When XACML talks about a "regexp-match", which regexp rules is it referring to?

Question

I've used up a lot of time on regular expressions that I thought concisely and accurately represented the resource URI and action string ranges I wanted to permit, but it returns a Deny for every seemingly valid match. I have yet to see a useful, real-world (as opposed to hello-world) example of a XACML regexp, and many of those I have seen don't even escape the dots in an IP address!

Regular expressions mean different things in different contexts, which is why Perl regular expressions are specifically referred to as such. The use of the generic term "regexp" tells me nothing, just as many of the XACML examples I've seen tell me nothing that is of any use to expand upon.

Have I missed an explicit set of rules or a source of imaginative uses for string-regexp-match and/or anyURI-regexp-match?

Thanks for tolerating my rant.

BTW, I found no parsers for XACML that give mere warnings for a missing DTD and continue parsing for real errors.

One final question: Is there anything in this dependency excerpt from build.gradle that might prevent regexp matching even on something as wimpy and simpleminded as some of those I've seen documented for XACML?

compile group: 'org.herasaf', name:"xacml-core", version: 'latest.integration'

Answer 1

So many questions in a single question. I'd recommend you'd split it. Also, your question is very broad. Not the best format for a good quality answer but here goes.
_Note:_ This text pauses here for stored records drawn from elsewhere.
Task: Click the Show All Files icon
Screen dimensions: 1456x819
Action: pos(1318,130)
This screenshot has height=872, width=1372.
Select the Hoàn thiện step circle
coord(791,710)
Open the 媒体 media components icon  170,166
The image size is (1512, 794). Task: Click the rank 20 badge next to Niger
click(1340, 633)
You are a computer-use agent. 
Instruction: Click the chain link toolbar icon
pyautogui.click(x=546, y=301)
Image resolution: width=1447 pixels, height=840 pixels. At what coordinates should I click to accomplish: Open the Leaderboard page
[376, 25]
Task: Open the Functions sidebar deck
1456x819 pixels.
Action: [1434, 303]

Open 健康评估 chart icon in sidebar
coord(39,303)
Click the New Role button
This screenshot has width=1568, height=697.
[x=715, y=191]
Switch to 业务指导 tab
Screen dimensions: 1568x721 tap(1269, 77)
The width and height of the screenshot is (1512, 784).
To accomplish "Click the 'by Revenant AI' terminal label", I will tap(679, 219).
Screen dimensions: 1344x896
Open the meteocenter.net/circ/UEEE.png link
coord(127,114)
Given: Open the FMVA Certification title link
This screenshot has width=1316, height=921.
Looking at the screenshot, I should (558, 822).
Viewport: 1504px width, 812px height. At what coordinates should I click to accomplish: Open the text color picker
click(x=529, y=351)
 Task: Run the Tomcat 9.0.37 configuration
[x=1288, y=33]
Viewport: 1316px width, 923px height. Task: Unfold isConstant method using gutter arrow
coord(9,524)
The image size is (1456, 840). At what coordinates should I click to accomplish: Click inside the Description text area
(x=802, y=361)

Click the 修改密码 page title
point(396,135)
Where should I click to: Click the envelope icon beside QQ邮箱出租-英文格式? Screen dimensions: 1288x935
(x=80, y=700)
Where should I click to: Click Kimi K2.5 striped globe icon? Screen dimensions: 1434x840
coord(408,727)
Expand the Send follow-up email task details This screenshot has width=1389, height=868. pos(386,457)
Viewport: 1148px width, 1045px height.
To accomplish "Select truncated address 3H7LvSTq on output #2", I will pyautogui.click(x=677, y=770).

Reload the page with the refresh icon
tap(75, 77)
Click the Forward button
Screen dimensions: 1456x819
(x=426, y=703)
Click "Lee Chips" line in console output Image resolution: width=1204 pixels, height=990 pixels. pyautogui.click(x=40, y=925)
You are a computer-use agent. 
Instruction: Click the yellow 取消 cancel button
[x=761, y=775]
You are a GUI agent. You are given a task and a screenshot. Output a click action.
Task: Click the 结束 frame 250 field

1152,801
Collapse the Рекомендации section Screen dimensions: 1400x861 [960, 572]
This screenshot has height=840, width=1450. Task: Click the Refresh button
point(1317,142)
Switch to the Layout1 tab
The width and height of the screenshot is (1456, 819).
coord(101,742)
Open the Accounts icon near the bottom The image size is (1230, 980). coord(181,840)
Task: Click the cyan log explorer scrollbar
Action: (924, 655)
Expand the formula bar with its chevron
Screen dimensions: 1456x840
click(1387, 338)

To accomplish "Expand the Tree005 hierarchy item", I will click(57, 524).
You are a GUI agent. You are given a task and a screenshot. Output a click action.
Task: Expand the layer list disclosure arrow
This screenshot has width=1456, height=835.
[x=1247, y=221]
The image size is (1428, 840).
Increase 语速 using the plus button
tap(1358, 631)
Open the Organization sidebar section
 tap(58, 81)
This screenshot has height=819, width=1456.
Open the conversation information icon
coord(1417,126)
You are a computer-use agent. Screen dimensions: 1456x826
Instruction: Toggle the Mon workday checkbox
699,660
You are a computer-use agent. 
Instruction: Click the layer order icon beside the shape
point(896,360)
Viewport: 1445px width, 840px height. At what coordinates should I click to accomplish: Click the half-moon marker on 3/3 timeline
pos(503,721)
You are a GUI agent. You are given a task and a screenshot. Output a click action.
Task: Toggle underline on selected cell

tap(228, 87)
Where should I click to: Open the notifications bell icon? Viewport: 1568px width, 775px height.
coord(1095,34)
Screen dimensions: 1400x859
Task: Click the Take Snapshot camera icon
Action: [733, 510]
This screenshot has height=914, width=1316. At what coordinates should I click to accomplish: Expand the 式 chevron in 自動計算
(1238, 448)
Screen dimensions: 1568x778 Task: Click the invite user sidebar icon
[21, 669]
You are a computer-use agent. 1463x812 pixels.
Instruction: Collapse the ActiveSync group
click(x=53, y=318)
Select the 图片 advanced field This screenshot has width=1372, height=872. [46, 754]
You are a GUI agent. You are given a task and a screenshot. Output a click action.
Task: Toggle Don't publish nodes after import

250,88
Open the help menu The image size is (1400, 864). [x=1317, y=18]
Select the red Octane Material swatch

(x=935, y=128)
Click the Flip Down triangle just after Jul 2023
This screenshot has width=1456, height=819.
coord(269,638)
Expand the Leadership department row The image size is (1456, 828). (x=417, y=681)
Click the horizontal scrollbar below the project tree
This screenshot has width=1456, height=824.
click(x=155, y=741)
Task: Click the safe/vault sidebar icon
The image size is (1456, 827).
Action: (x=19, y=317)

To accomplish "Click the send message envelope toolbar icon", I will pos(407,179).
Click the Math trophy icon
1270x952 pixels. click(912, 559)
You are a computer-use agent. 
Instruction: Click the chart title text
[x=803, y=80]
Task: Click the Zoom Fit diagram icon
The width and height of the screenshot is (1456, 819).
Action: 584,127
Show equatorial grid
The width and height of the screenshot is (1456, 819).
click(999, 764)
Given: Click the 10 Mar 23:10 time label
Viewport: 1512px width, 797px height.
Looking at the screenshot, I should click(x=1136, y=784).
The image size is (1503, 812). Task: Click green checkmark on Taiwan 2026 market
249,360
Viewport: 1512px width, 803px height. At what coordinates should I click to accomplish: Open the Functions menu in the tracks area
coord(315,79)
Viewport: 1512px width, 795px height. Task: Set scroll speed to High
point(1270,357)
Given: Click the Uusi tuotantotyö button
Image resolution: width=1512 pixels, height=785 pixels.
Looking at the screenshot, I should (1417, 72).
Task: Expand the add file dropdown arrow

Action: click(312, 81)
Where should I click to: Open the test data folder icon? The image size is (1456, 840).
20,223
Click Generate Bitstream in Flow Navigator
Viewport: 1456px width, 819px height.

1. Why a regexp-match function in XACML?

Actually you are putting your finger in the right spot: a well-written attribute-based access control policy using XACML should probably not use regular expressions. You typically use regular expressions when the attribute values you use to make decisions are not normalized. For instance imagine you wanted to match a phone number with Raleigh, NC (919 area code). You'd use a regular expression (or maybe more simply a stringIsIn). But in fact what you should do is either a function that given a phone number returns the area code or - even better - a policy information that given a phone number returns the town it belongs to.

I write a lot of policies for Axiomatics customers and the only time I have to use regexp-match is when data is dirty and not normalized.

Another argument against using regexp-match is that it makes the policies harder to understand. You want to keep it simple e.g.

A person can view a medical record if they own the record or if the record is owned by a dependent.

That's meaningful and human-readable. Regexps are not.

In the same category, you could add attribute selectors, this capability in XACML to define XPath expressions to extract information from XML content.

2. XACML parsers

By definition XACML parsers are XML parsers that validate the structure of the document only. That's how XML parsing works. That's how DTD (or XSD) works. You will not get a warning if you use invalid values. For instance in XACML, if you use a fake datatype e.g. bla:fake:NotBoolean, then a plain XML parser against the XACML schema would not complain.

You need additional logic to be implemented. I am pretty sure the SunXACML engine will give you that. Alternatively the Axiomatics engine will. It would complain that there is an unknown data type, combining algorithm or function.

In any case, none of the parsers would tell you whether the policy makes sense. If you write a target that says a>1 AND a<1 (this will never happen), the parser would not tell you that there is an invalid expression. It's not invalid from its perspective.

HerasAF is pretty old if I remember correctly. I'd have a go at any of the following:

• SunXACML (Java / Open Source / not actively maintained), the mother of all implementations
• ATT XACML Engine (Java / Open Source / new) a new implementation written by AT&T
• Axiomatics Policy Server (Java & .Net / Closed Source - commercial / active) a commercial solution for ABAC and XACML (disclaimer: I work there).